My wise and well-read sister, Joan Turrentine’s recent comment to me produced an “aha” moment regarding Donald Trump’s extraordinary popularity. Joan was observing the way the media — particularly as they critique the presidential debates — influence what the public thinks about the candidates, deciding which ones to focus on, which issues are top priority, and which candidate is a “winner.” She summarized her thoughts by quoting Alexander Pope: “Expert criticism, once destined to teach that which is to be admired — the poet’s art — now presumes to be master.”
Indeed, there are many parallels between the literary critics and their skirmishes in Pope’s day with what passes for political commentary and analysis today. Whether it is poets or politicians, wit and creativity are always at war with conventional wisdom, with the latter’s champions demanding surrender to and conformity with its logic and assessments.
First, we have to recognize that Trump’s popularity with his supporters is not totally manufactured. His success with conservatives is also about truth and having the strength and wit to express that truth in a way that resonates. Clearly Americans are “hugely” frustrated with the elites’ dominance of the conversation; it’s about the public’s distaste for having its views and values “dissed.” It’s about having to put up with so much politically correct baloney that Main Street Americans recognize intuitively is “hugely” at variance with truth and reality. It’s about knowing things are going seriously wrong and wanting someone to say so plainly. It’s about wanting someone who is strong and brash enough to effectively rebut the babble that fills the airwaves on the news, in commentaries, that’s expressed throughout the culture in entertainment, on college campuses, around corporate watercoolers, and in everyday discussions in coffee shops and while waiting in grocery store lines, that even spills into Presidential State of the Union Addresses. People are fed up with demands that they submit and conform to pretentious pseudo-sophisticated nonsense from the elites who presume the superiority of making up their own rules, and who make fun of and treat as ignoramuses those who hold common-sense values in general and Judeo-Christian beliefs in particular.

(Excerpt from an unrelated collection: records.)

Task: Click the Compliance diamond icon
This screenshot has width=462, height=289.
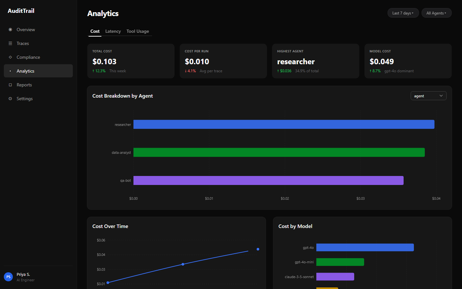Action: click(x=10, y=57)
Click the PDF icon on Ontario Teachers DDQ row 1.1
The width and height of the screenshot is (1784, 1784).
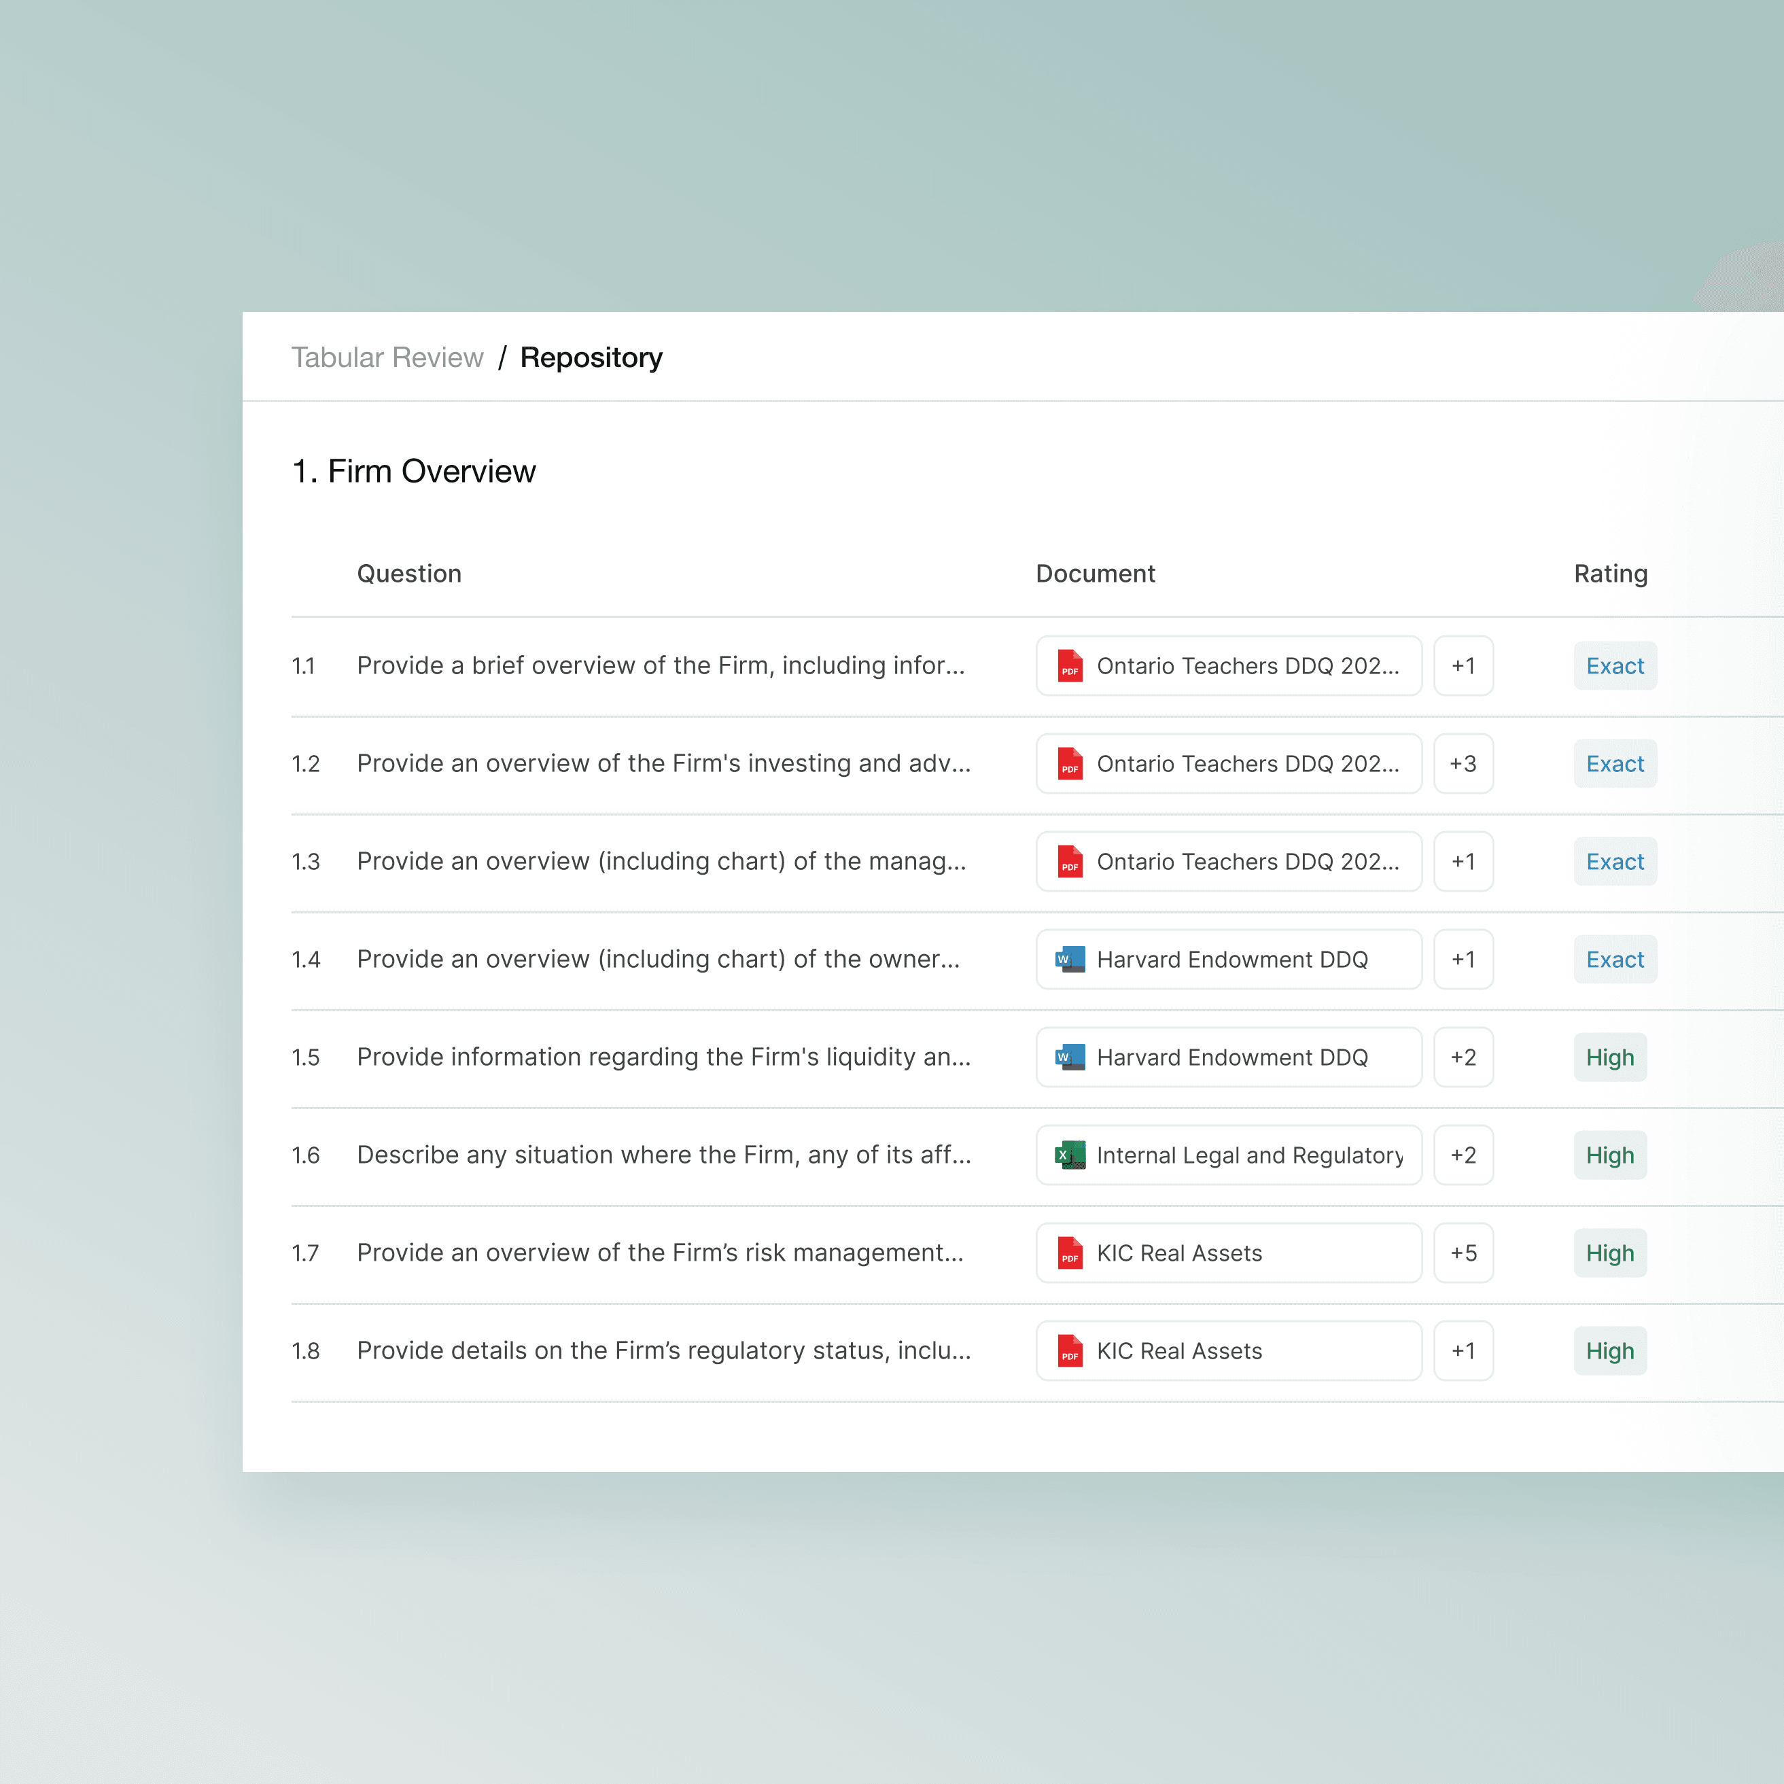[x=1069, y=666]
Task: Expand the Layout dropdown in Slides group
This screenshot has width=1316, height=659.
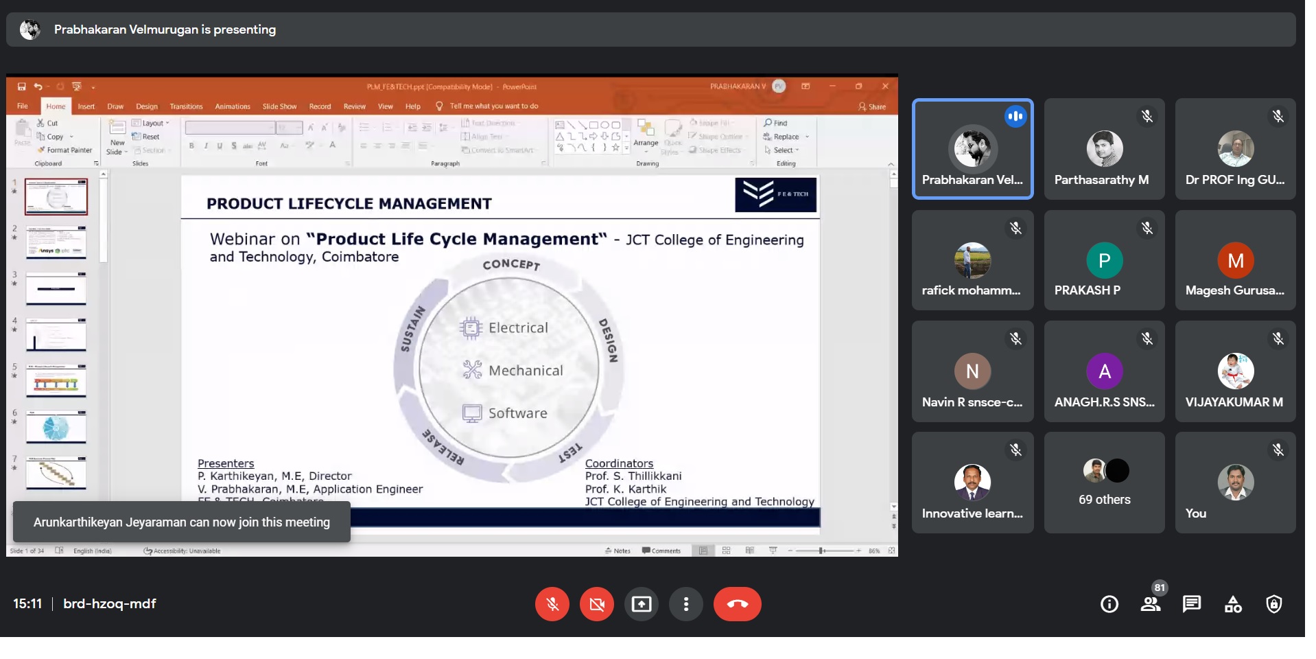Action: [x=152, y=124]
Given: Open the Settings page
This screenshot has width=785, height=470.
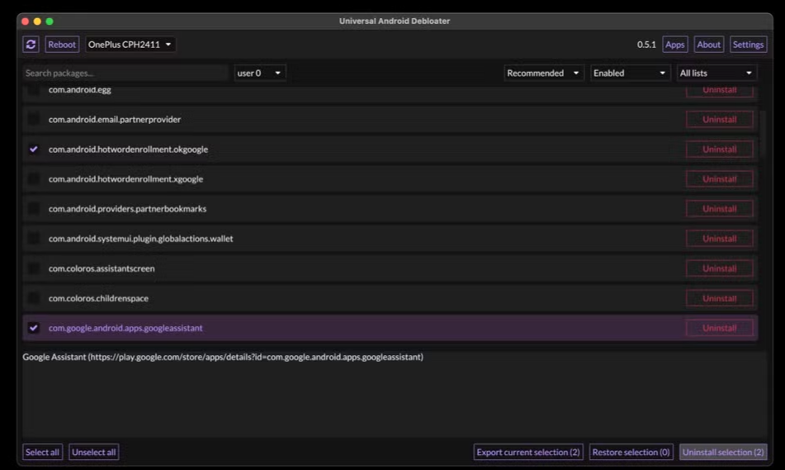Looking at the screenshot, I should click(x=748, y=45).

In short, Trump is someone, in the words of Alexander Pope, “… whose truth convinced at sight we find, that give us back the image of our mind.” Even Liberty University President Jerry Falwell, Jr., while acknowledging that Trump is not the most religious or pious of the candidates, appreciates that Trump is willing to “speak the truth publicly” and that he is not a “puppet of major donors.”
All that said, note too that Trump’s popular image is largely the product of the free media attention he has generated. All that attention on him has backfired, though his media critics may be the last to know why.
As Pope reminds us in his enduring masterpiece on literary criticism, An Essay on Criticism, it is essential for critics to know themselves — their judgment, tastes, and abilities. It seems such awareness of their own limitations is too tall an order for today’s bien pensants and public intellectuals (as they like to think of themselves); after all they do have their Ivy League sheepskins. Credentials, yes. Comprehension and common sense, very selective.
One wonders if they have ever considered whether they have enough distance from their own ideology to perceive reality to the degree necessary for any real self-awareness. Given all the blather at the universities about the importance of critical thinking skills, there is little evidence that such skill has been acquired by their graduates in the media, especially when one sees the yawning gap between reality and what the MSM media accept as gospel from our slick-talking Columbia and Harvard-educated President. Little wonder Trump’s unvarnished jabs have them shaking in horror at the barbarian at the gates.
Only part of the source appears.